TASK DIRECTIONS
Lay out the material below as a two-column CSV headed instruction and output, with five rows. Each row holds a text and its answer, each in its own quoted field with line breaks replaced by spaces, and the pictures are omitted.

ITEMS
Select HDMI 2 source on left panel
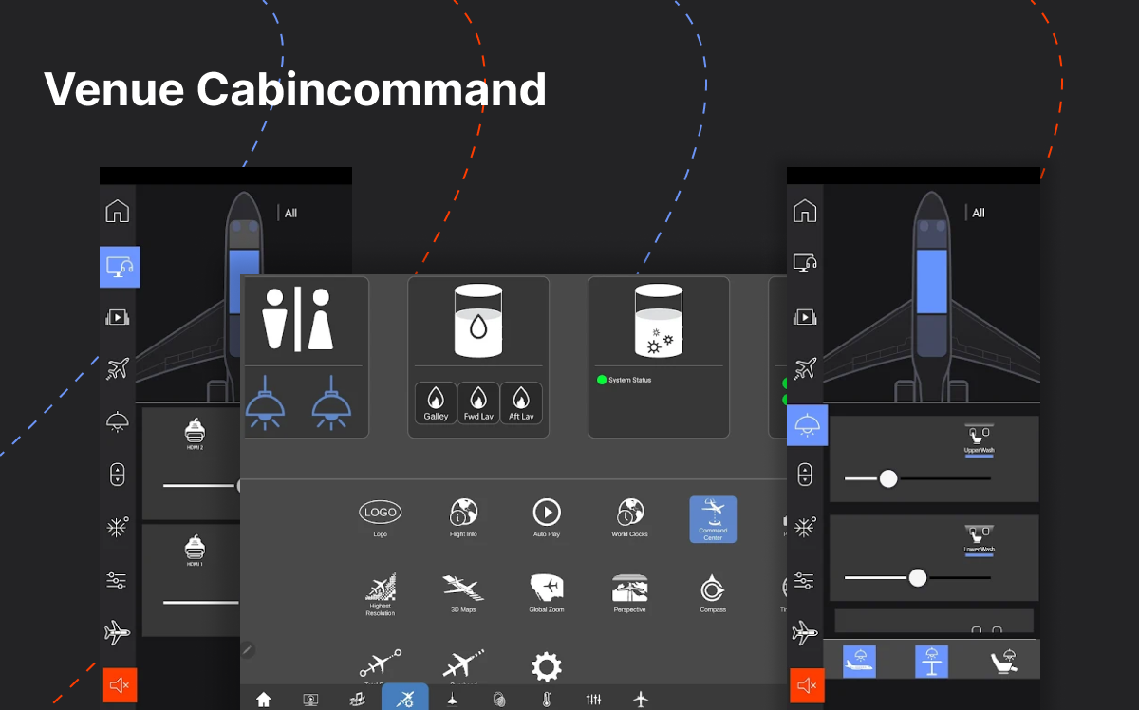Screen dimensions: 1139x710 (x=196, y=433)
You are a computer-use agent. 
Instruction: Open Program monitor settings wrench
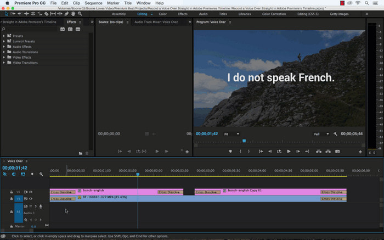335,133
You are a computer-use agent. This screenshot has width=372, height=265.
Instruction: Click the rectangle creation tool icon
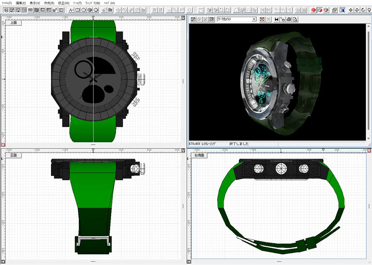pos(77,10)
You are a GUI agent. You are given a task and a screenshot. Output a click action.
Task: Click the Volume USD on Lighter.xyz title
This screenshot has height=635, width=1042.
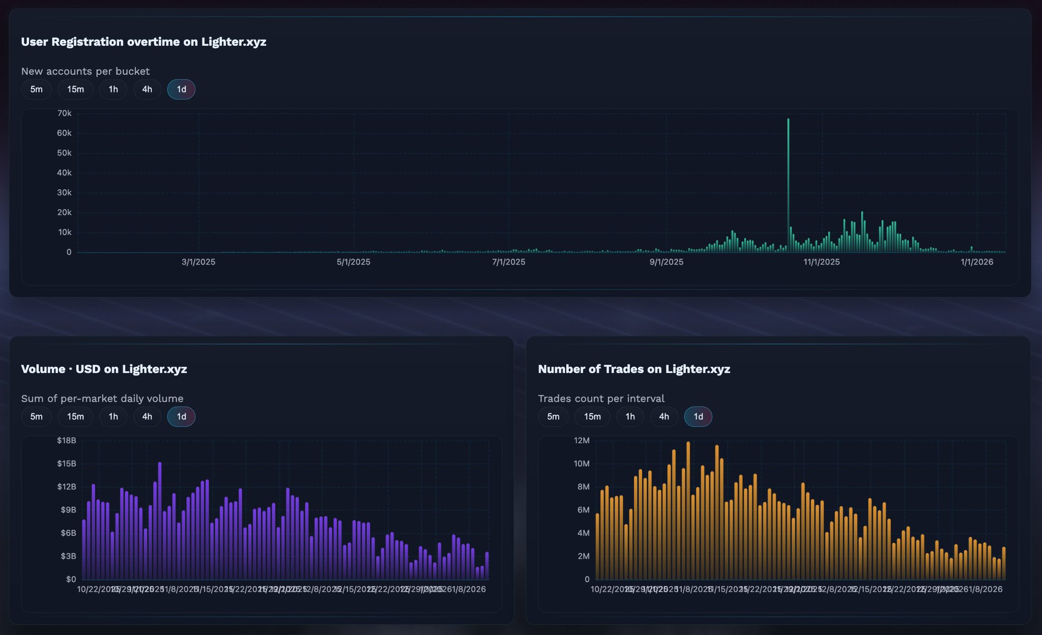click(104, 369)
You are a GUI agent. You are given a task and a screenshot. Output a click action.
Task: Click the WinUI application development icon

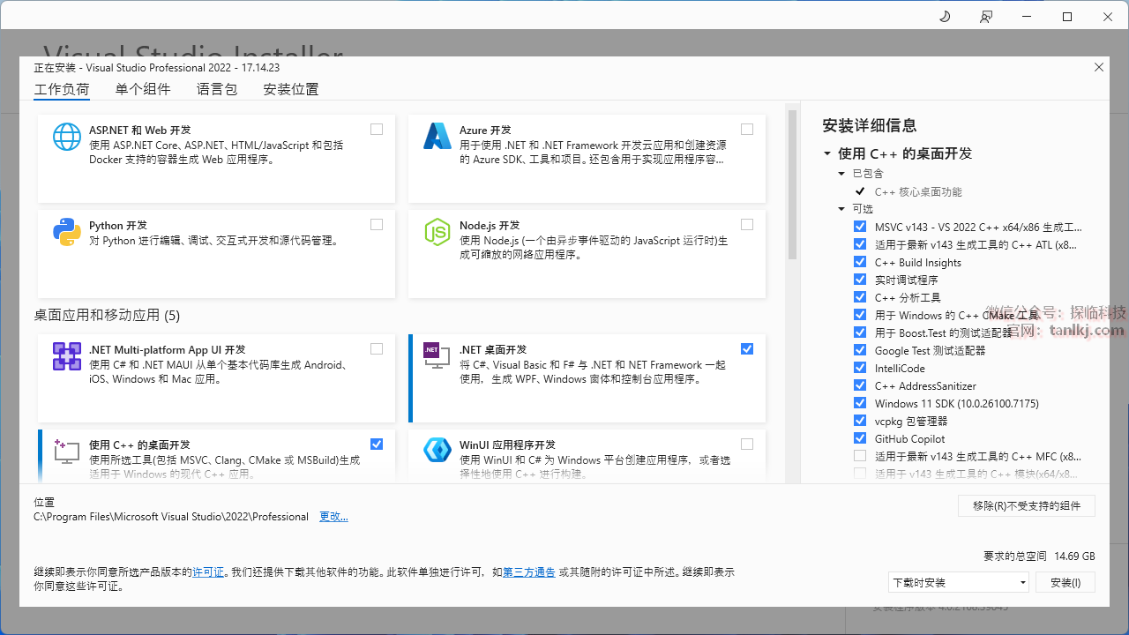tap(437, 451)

EXERCISE OUTPUT
instruction,output
"Select HDMI 2 source on left panel","Screen dimensions: 1139x710 (x=196, y=433)"
"You are a computer-use agent. Instruction: Open Program monitor settings wrench","335,133"
"You are a computer-use agent. This screenshot has width=372, height=265. Instruction: Click the rectangle creation tool icon","pos(77,10)"
"You are a GUI agent. You are given a task and a screenshot. Output a click action. Task: Click the Volume USD on Lighter.xyz title This screenshot has height=635, width=1042.","click(104, 369)"
"You are a GUI agent. You are given a task and a screenshot. Output a click action. Task: Click the WinUI application development icon","tap(437, 451)"